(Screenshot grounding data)
──────────

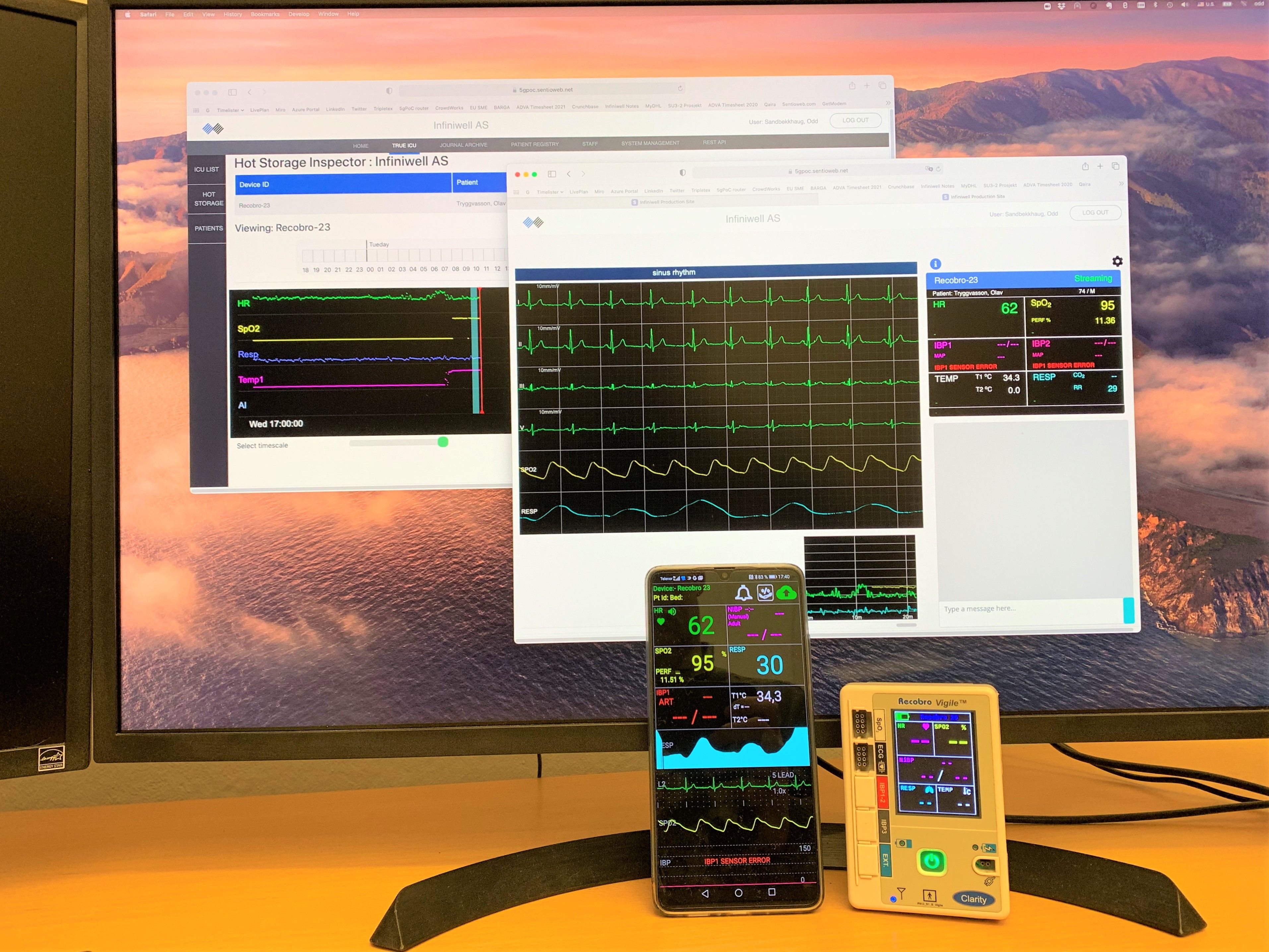This screenshot has height=952, width=1269.
Task: Open the settings gear above Recobro-23 panel
Action: click(1117, 261)
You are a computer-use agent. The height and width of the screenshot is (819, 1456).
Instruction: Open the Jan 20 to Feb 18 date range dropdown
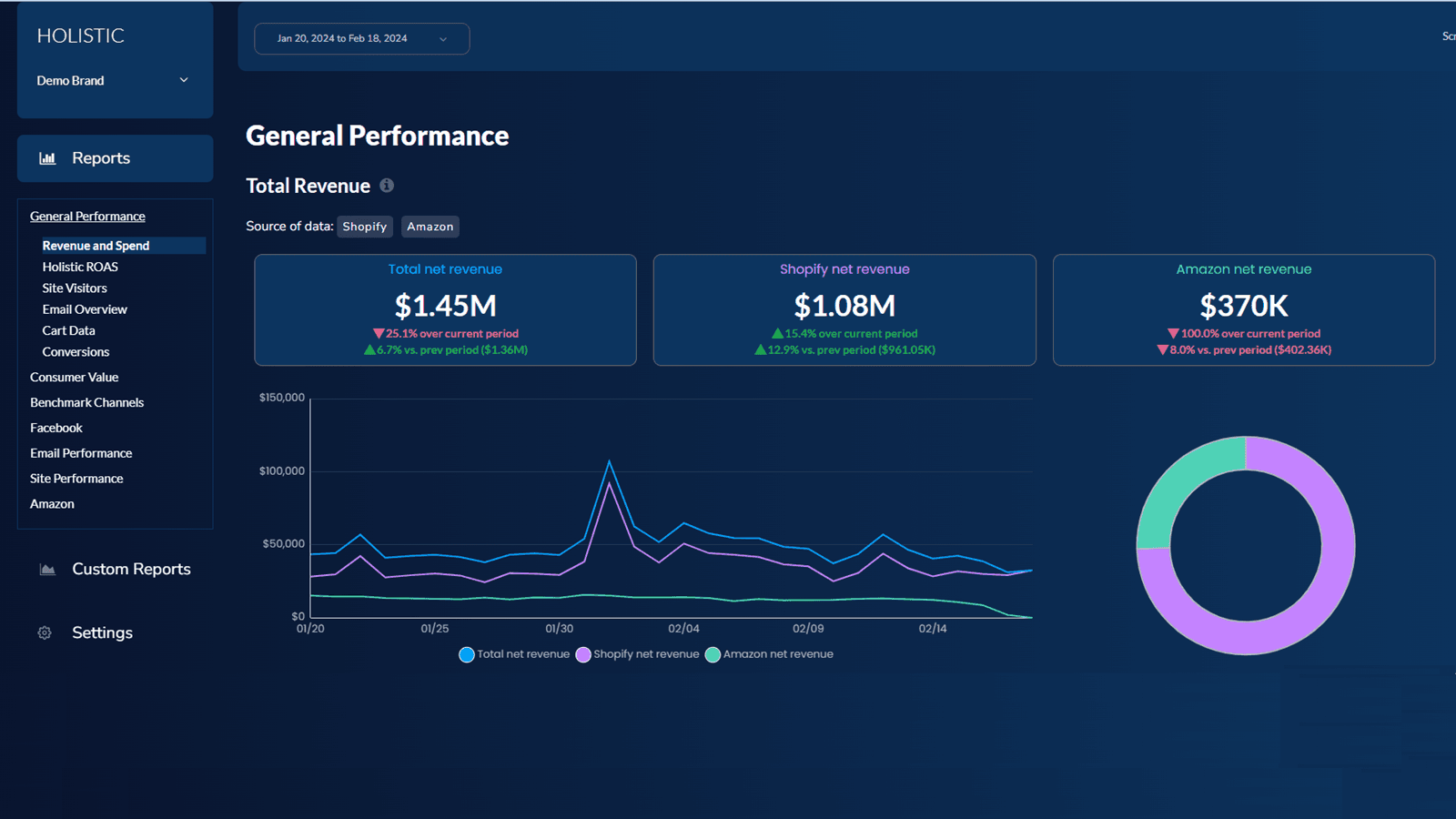pos(361,38)
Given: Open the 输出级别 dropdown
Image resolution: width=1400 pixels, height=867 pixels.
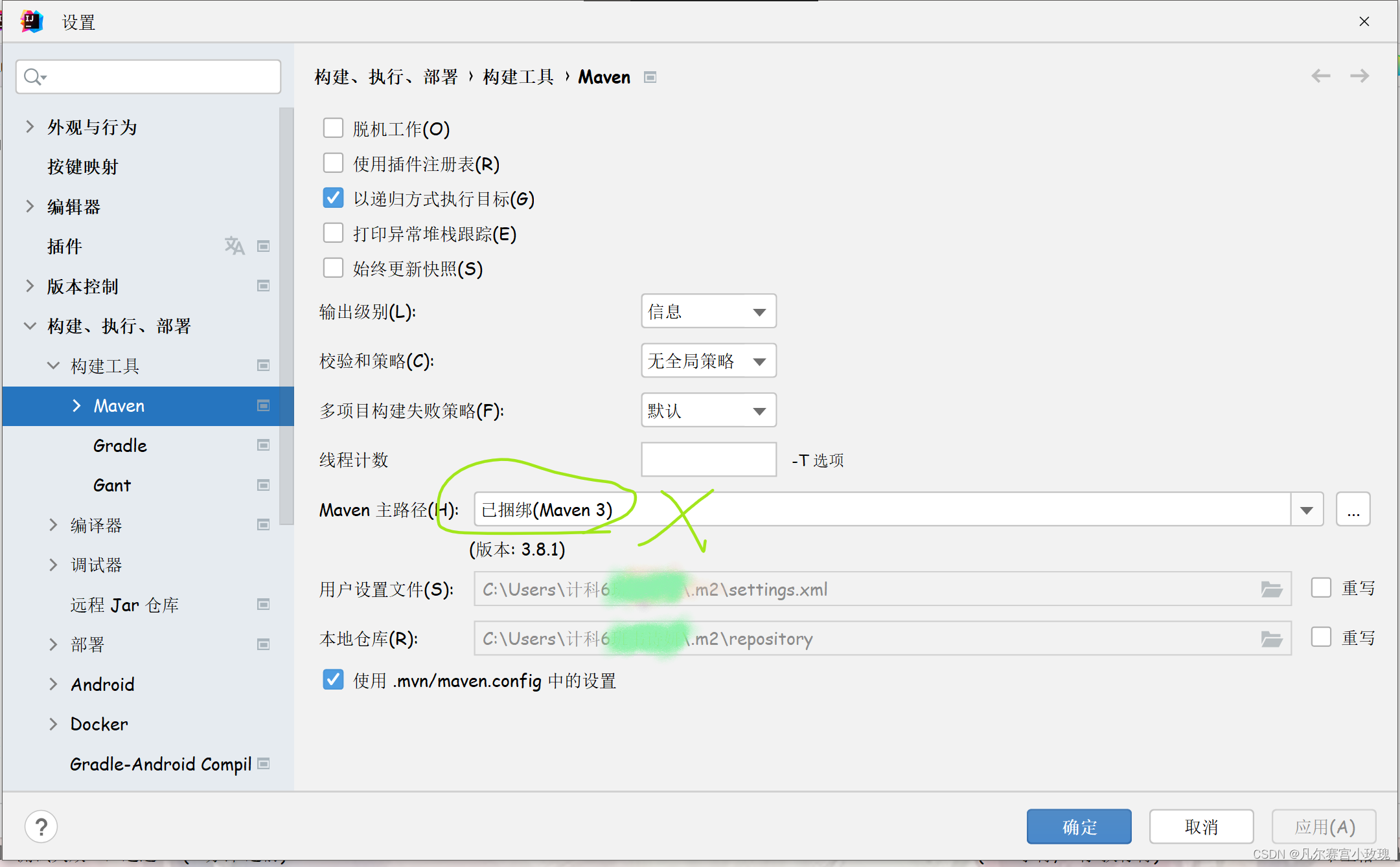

──────────

What you have to do → Pictures don't belong in the copy. Retype exactly the lines from the one with "Instruction: Open the" through the last line of the records.

Exercise output →
Instruction: Open the Jan 20 to Feb 18 date range dropdown
pos(361,38)
Given: Open the 输出级别 dropdown
Image resolution: width=1400 pixels, height=867 pixels.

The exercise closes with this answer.